A imagem de uma sala de aula que ali, na televisão, em tudo se assemelha à realidade mais ou menos conhecida por nós, constitui, na verdade, essa busca pela forma mítica do consenso, da verdade, segundo a qual o conhecimento é pensado do ponto de vista da lei (luz) natural. A forma escolar persegue esta busca desde as suas origens, e a acção dos professores, dentro ou fora da telescola, parece permanecer, para todos os efeitos, sujeita a esta imagem instrumental e dogmática do que significa aprender.
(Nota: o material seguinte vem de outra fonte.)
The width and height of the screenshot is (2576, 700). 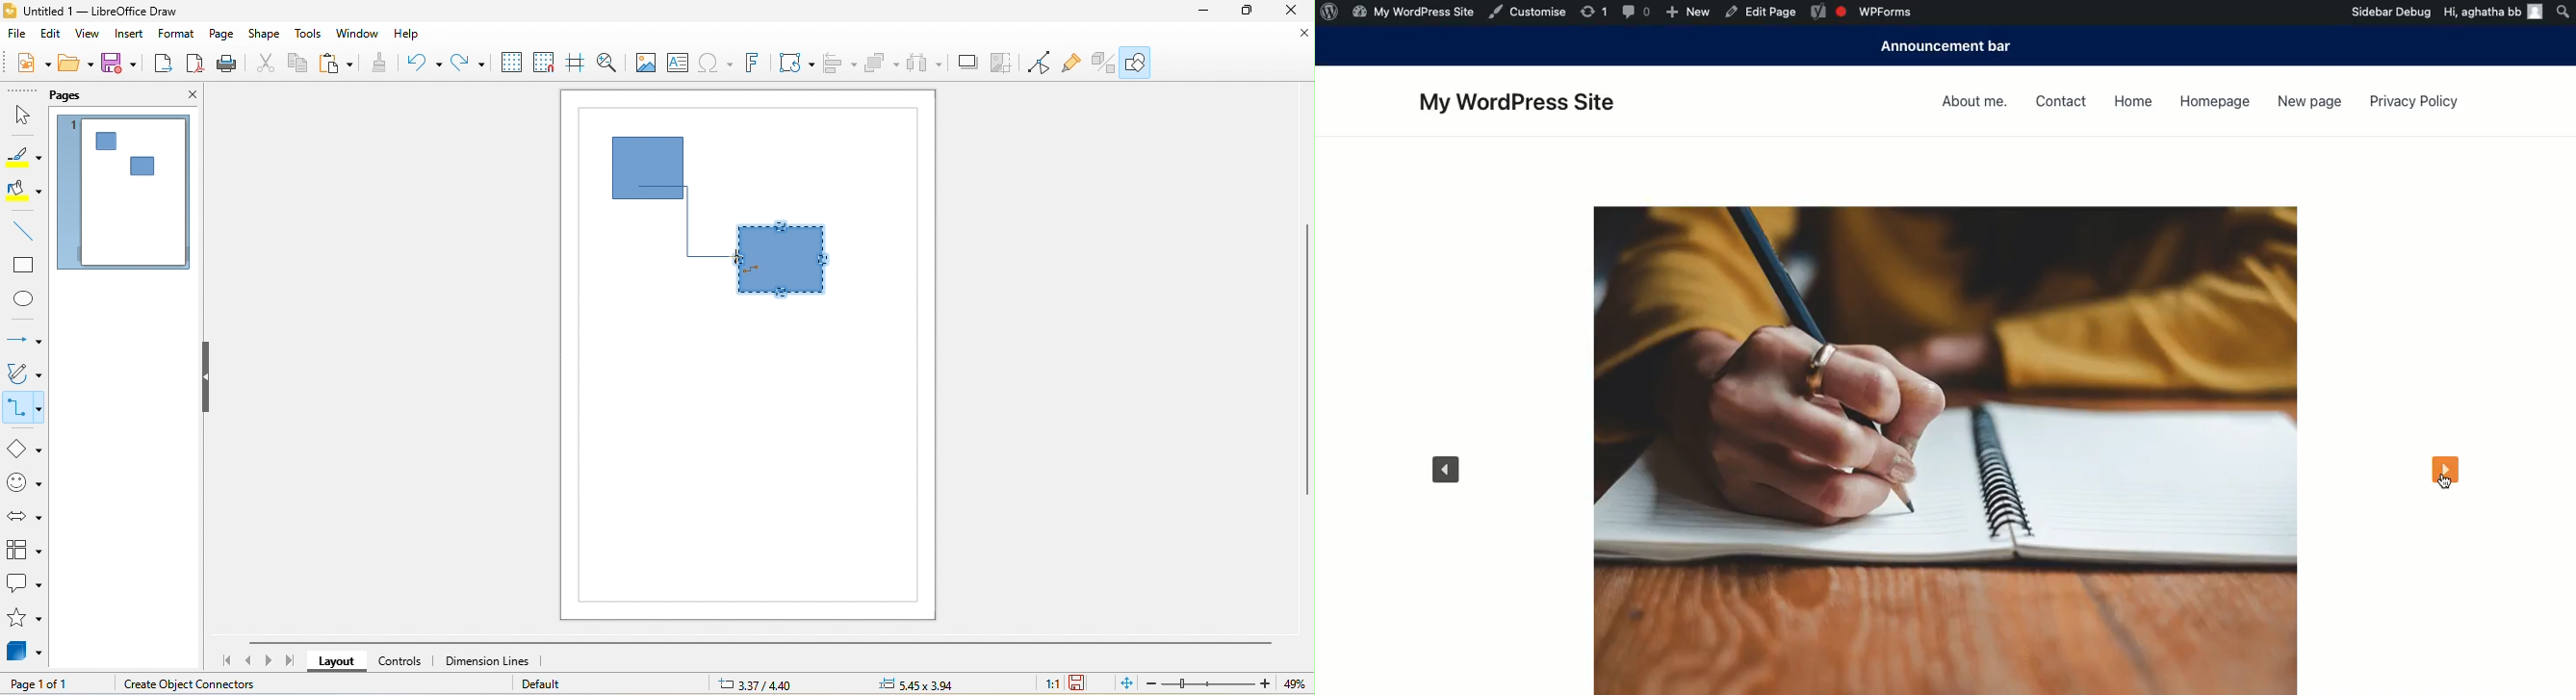 What do you see at coordinates (22, 113) in the screenshot?
I see `select` at bounding box center [22, 113].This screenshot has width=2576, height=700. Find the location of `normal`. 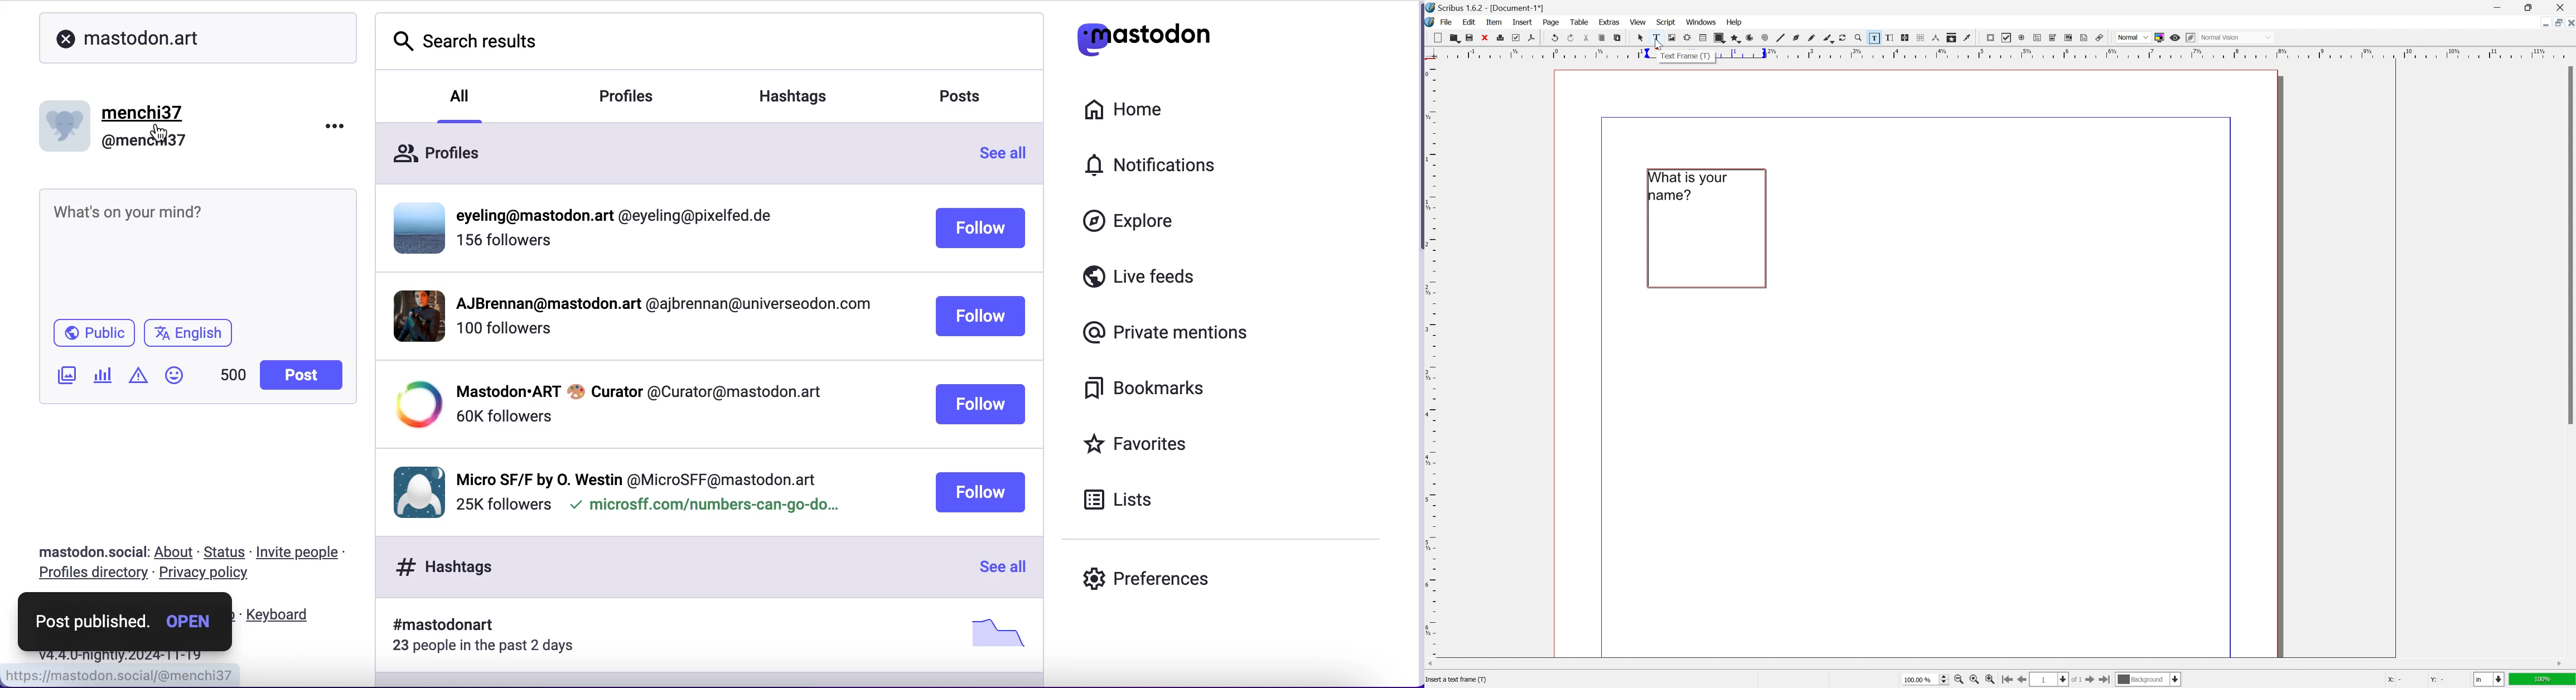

Numa aula de educação artística repetem-se os conceitos de ponto, linha e textura, cujos exemplos são posteriormente associados à produção artística e à referência a artistas “com obra”. Minutos antes, nessa mesma aula, mas agora sobre música, recorre-se à “audição activa” e a um “musicograma” cujo suporte – um programa da Leya sobre tempo e improvisação – define as regras pelas quais esse tempo pode e deve ocorrer. Enfim, o aparato tecnológico e linguístico que é posto aqui em acção anula qualquer potência para o pensar, porque a sua ordem é dirigida por um método cuja aplicação é dada como preexistente.
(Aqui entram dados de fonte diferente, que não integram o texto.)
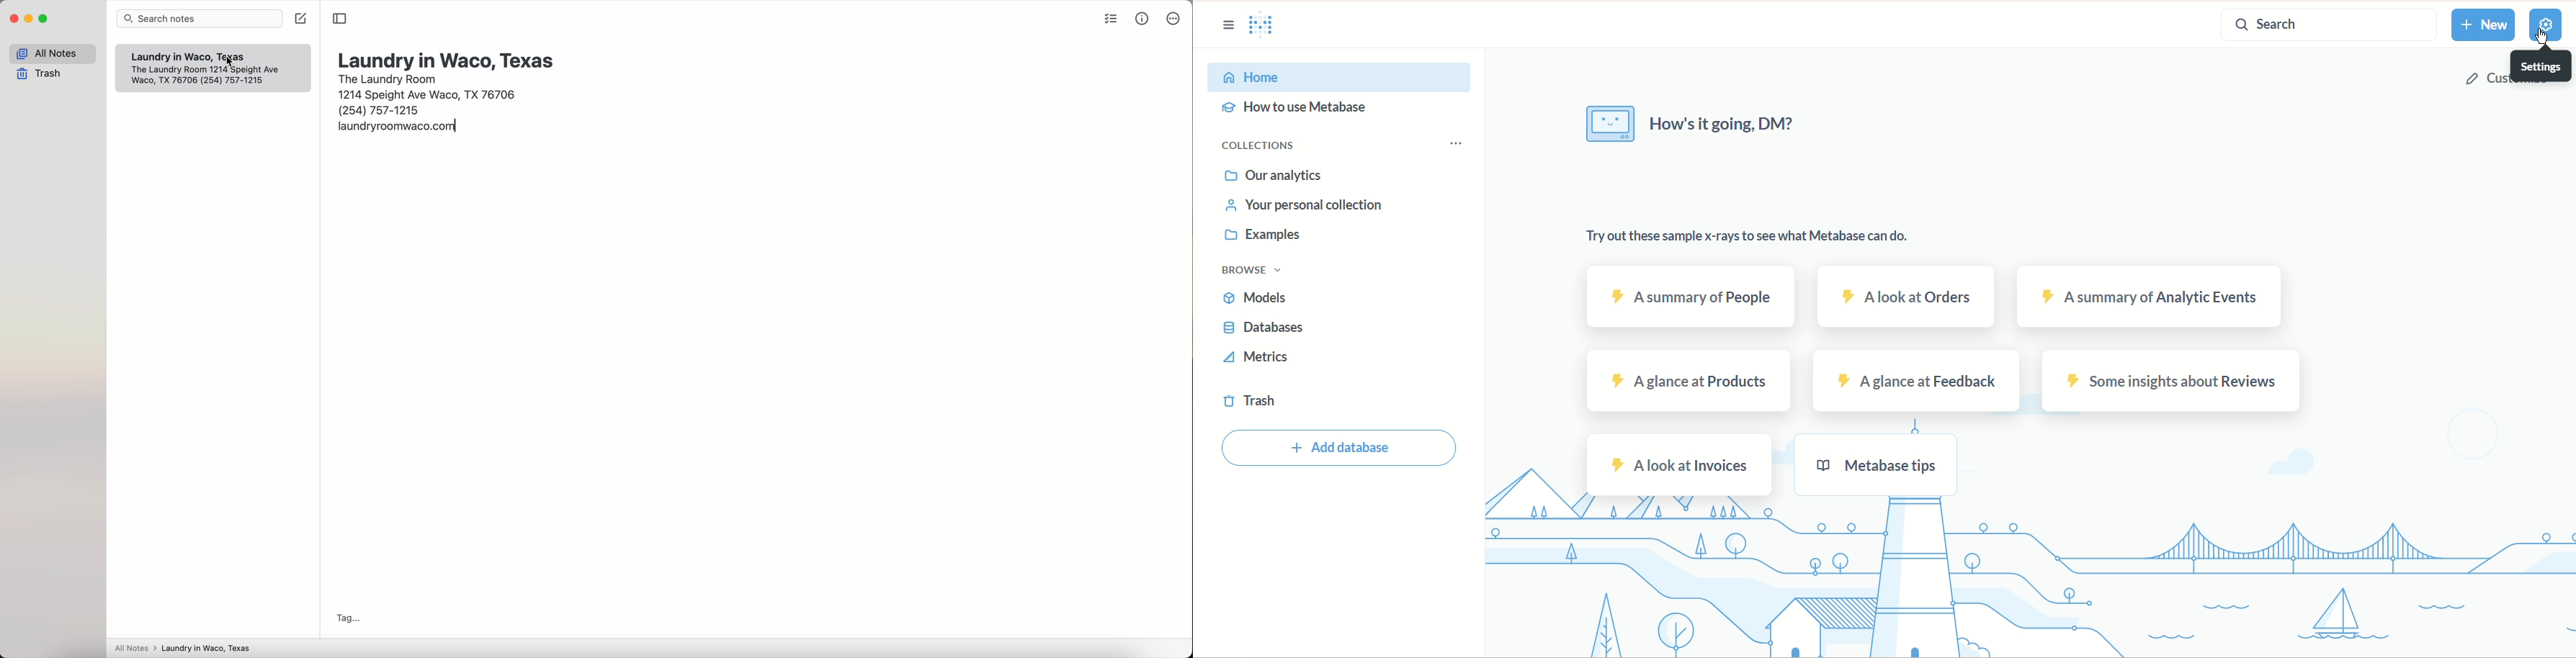  What do you see at coordinates (1918, 384) in the screenshot?
I see `a glance at feedback` at bounding box center [1918, 384].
Neste universo, e uma vez derrotados pela máquina virtual, os professores transformaram-se naquele tipo de profissionais que querem “dar tudo por tudo” e que se “esforçam ao máximo para que corra tudo bem”. Com amor e paixão, as aulas da telescola oferecem-se quase como generosidade, uma promessa de que os professores continuam aqui – eles sempre ali estiveram – prontos para uma luta que parece ter vindo ameaçar a existência da escola em si. Fosse porém este sintoma de ameaça uma possibilidade para justamente repensarmos o Texto que domina a escola, recriando a sua textura institucional hegemónica, mas sob o ponto de vista político em que aquela luta veio colocar-nos, isto é, assumindo o conflito, e não apenas a ideia de esperança, enquanto processo indispensável a um outro sentido de educação artística cuja necessidade importaria agora, neste contexto pandémico, urgentemente reconhecer.
O tempo desta telescola poderia, com efeito, fazer levantar do chão o problema do modelo escolar e deslocá-lo para a produção de uma controvérsia cuja lógica permitisse interrogar as suas próprias formas de legitimação. Pensar e aprender não são condições inatas, seja em que área do conhecimento for, e, portanto, o problema não está apenas na forma metodicamente justificada com a qual as aulas e os exercícios de educação artística surgem ali encadeados. O problema que enfrentamos possui uma amplitude além da percepção estrita desta medida de remediação social que é a telescola.
Investir, de um modo problemático, na interpretação do tempo que vivemos significa admitir, no contexto político, o esgotamento dos modelos económicos, sociais e educativos que conhecemos até então – a falência, como por estes dias se diz, dos nossos próprios estilos de vida. Mas até que ponto seremos capazes de repensar a hegemonia de tais modelos? Por que processos conseguiremos desaprender mitologias que damos como seguras, naturais, certas? A pandemia deveria corresponder ao espaço para, radicalmente, pensarmos um outro mundo. De facto, nunca tanto se falou sobre “pedagogia” no contexto das medidas definidas pelo Governo, desde as forças escolares às de segurança e sanitárias. Será esta a possibilidade para a produção de uma outra pedagogia sobre o sentido do nosso lugar na paisagem, nas cidades, nas nossas casas, nos nossos trabalhos? Mas é contra uma ideia de senso comum à qual, por dever moral, aprendemos a regressar, que esta possibilidade se abre.